Patrik

Hi there.

I'm currently working in a system that uses typed datasets to represent business entities.

We have quite a few batch jobs that are intended to run at certain times during a day.

Some of these batch jobs are handling quite a lot of data and are running for more than 24 hours at a time. The problem is that we run out of memory from time to time.

It seems to be related to how the CLR handles typed datasets. I have made a small app to reproduce the behaviour.

I'm running the test app in VB.Net 2.0 on a Windows XP x86 machine (3GHz, 2,5 GB RAM) .

The test app is a simple console application that iterates 20 times. Each iteration does 1000 Threadpool.QueueWorkItem.

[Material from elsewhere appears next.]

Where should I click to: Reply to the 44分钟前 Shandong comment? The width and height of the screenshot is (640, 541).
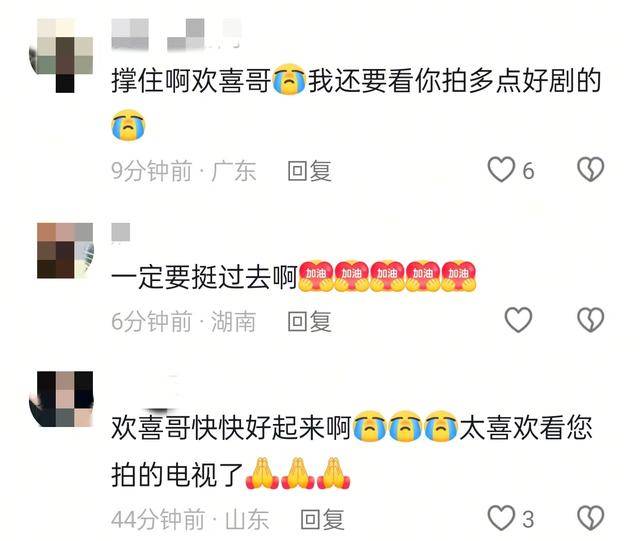pos(322,520)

Each workitem loads 3 typed datasets with approx 70kB XML-data each and then does a dataSet.Copy on each of the 3 datasets (just to emulate some memory consumption) and then does a Thread.Sleep(200) to simulate some execution waiting time.

gcServer is set to "true" to run server garbage collection.

When I run the app and look at some perfmon counters i see the following:

(.Net CLR Memory)

# GC Handles are increasing linearly and never decreases.

# Bytes in all heaps are increasing and have a few "dips" during GC but the overall trend is an increase.

Gen 0 heap size are fairly stable

Gen 1 heap size are fairly stable

Gen 2 heap size are increasing and have a few "dips" during GC but the overall trend is an increase.

(Process)

Private bytes are slowly increasing and never decreases

When I replace the typed datasets with untyped ones, the picture is totally different.

(.Net CLR Memory)

# GC Handles bumps up at each iteration (when queueing the workitems) and decreases as each workitem is done (as it should be).

# Bytes in all heaps are fairly stable.

Gen 0 heap size are fairly stable

Gen 1 heap size are fairly stable

Gen 2 heap size are fairly stable

(Process)

Private bytes are fairly stable

Any ideas

Regards

Patrik



Re: Windows Forms Data Controls and Databinding Typed dataset memory leak or mistake made in programming?

Patrik

UPDATE!

I found the problem and it wasn't any mistake made in programming, but rather a mistake made in building the assemblies.

We used the debug build configuration when we built the assemblies and deployed them to our test environment. I also used the debug build configuration when I ran my test application.

When we switched to the release build configuration everything was in order.

We normally use debug build configuration during unit- and systemwide testing. The release build configuration is then used in our acceptance test and production environments.

Note to Microsoft:

It might be a good idea to post a kbinfo article regarding this, or perhaps investigate the issue further. It's obviously a memory leak problem in the debug build configuration.